Antes de ser elegidos, Angela Merkel y Nicolas Sarkozy habían manifestado clara e inequívocamente su voluntad de tomar sus distancias respecto de Rusia - acusaban a sus predecesores respectivos de haberse aproximado demasiado- y acercarse a EE. UU. La cuestión de la lucha contra el calentamiento climático, sobre todo, les ha puesto palos en las ruedas en el intento. Antes de esta última cumbre, George W. Bush decía que no quería ni oír hablar del tema mientras que París y Berlín querían reducir las emisiones de gases de efecto invernadero en un 50% entre el momento actual y el año 2050. Lo cierto es que se ha adoptado una declaración no vinculante. Se presenta como un éxito, pero la verdad es que Bush no se ha comprometido a nada. Se ha limitado a decir que EE. UU. tomaría seriamente en consideración la necesidad de combatir el calentamiento climático. Desde el mismo momento en que los jefes de Estado y de Gobierno se dan cita, consta innegablemente el deber si no de salir con éxito del empeño a la hora de la despedida, al menos de aparentarlo. Del mismo modo, y a propósito de la cuestión de Kosovo, las posturas siguen siendo contradictorias entre EE. UU. que desea la independencia, Alemania que se resigna a ello y Rusia que la rechaza. No se ha avanzado ni un centímetro en esta cuestión. Y similar decepción se detecta entre las ONG de ayuda al desarrollo que consideran que al sur en general - y a África en particular- no les ha restado a fin de cuentas sino la renovación de promesas ya hechas.
Pese a cuanto antecede, se han guardado las apariencias y la cumbre ha podido finalizar con una hermosa foto de familia. Una foto que cuesta cien millones de euros, dirán los contrarios al G-8. Ala vista de la falta de resultados concretos, es caro. No obstante, resulta soportable en comparación con lo que costaría en caso de ausencia de contactos entre las grandes potencias porque siempre es preferible que las grandes potencias mantengan contactos entre sí.

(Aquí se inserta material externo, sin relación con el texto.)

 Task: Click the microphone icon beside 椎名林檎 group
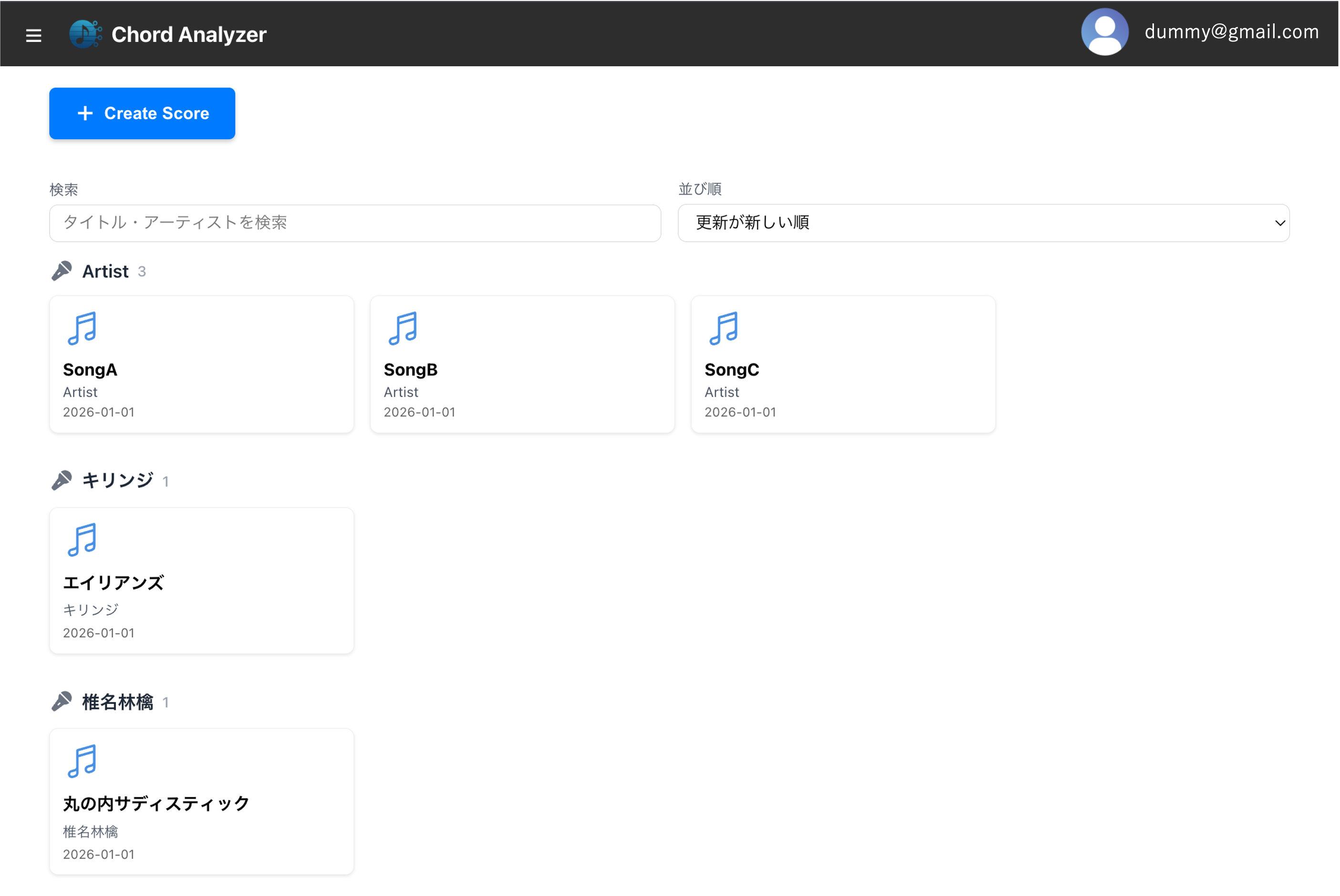[x=63, y=701]
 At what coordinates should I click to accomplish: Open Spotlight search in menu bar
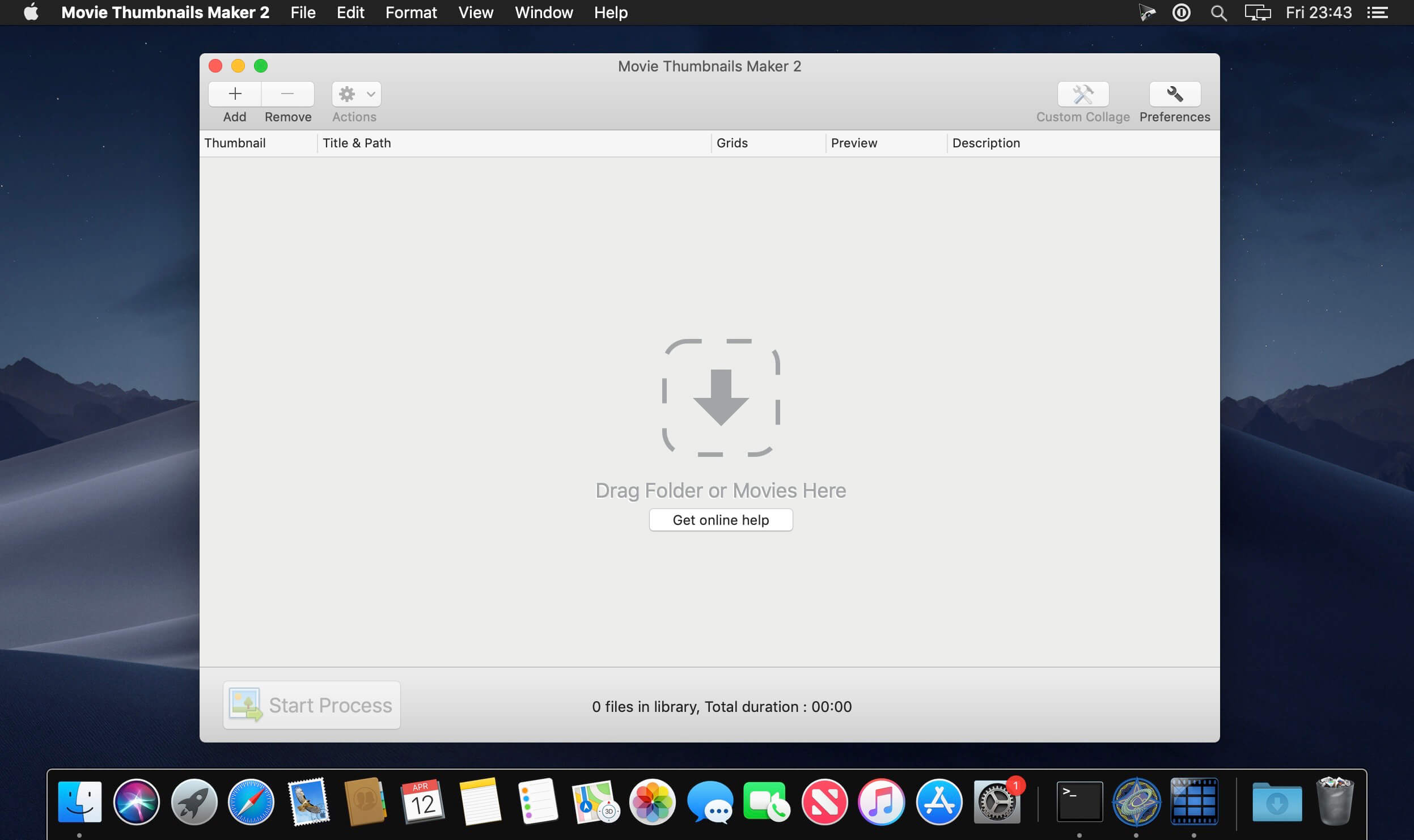click(x=1218, y=12)
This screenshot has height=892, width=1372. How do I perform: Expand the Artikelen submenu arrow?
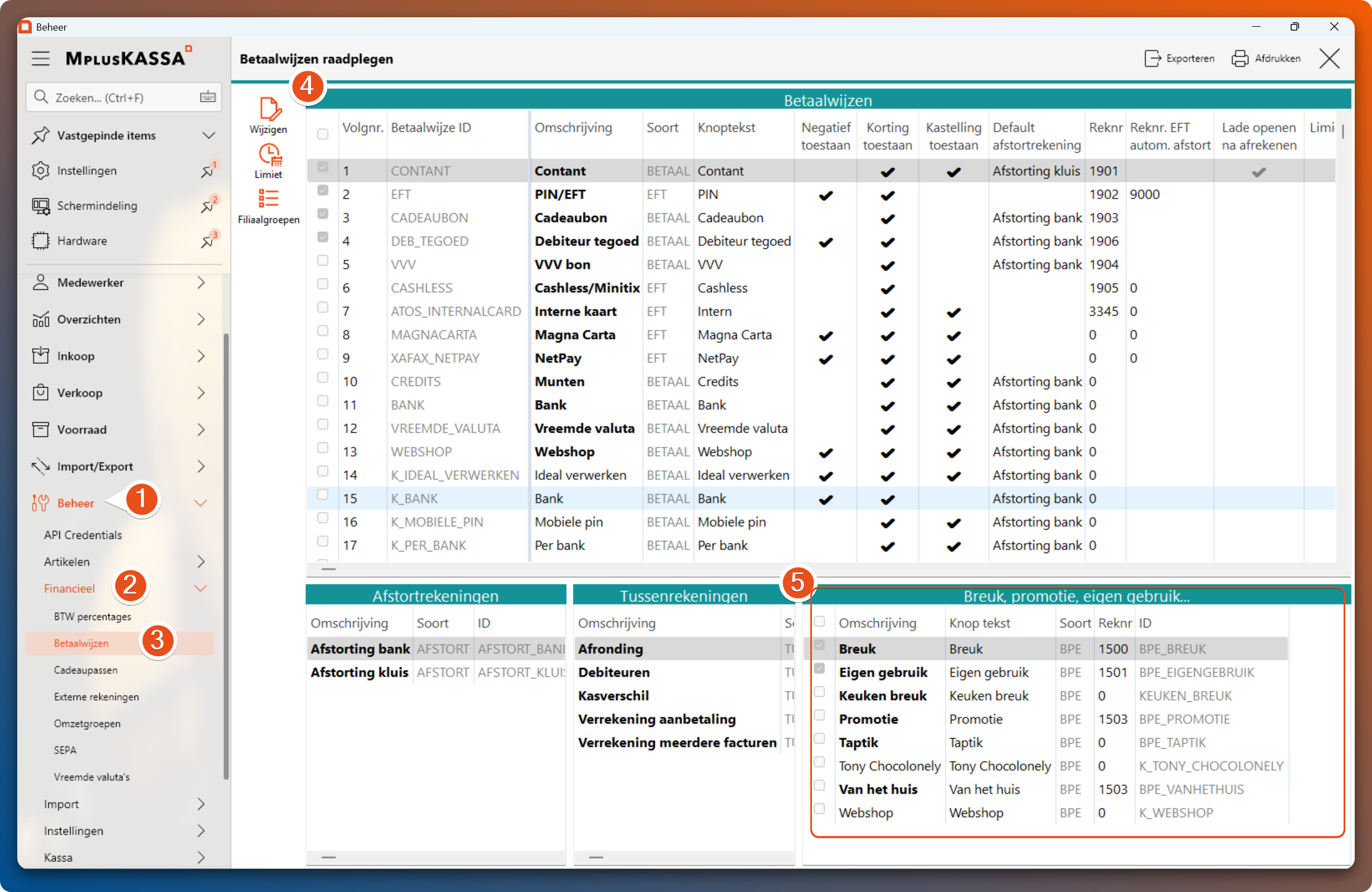201,561
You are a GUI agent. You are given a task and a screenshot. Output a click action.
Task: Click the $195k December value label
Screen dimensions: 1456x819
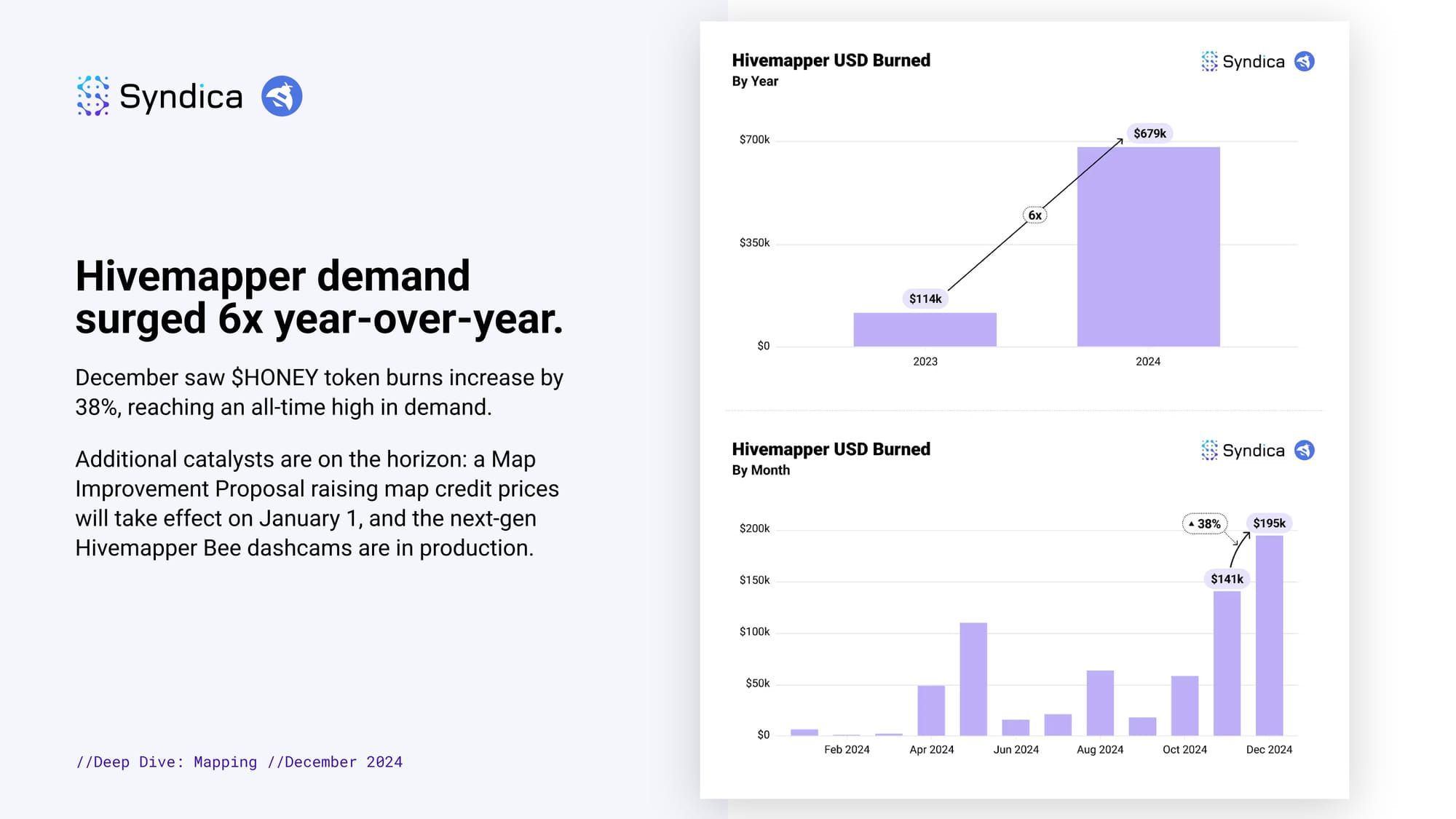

Tampoco cabe esperar milagros. Los jefes de Estado y de Gobierno enseñan sus cartas y permiten que las ONG y la opinión pública ejerzan cierto grado de presión sobre ellas. El G-8, tal vez, es decepcionante. Aunque también es verdad que su supresión no solucionaría en nada la situación.
Pascal Boniface, director del Instituto de Relaciones Internacionales y Estratégicas de París. Traducción: José María Puig de la Bellacasa.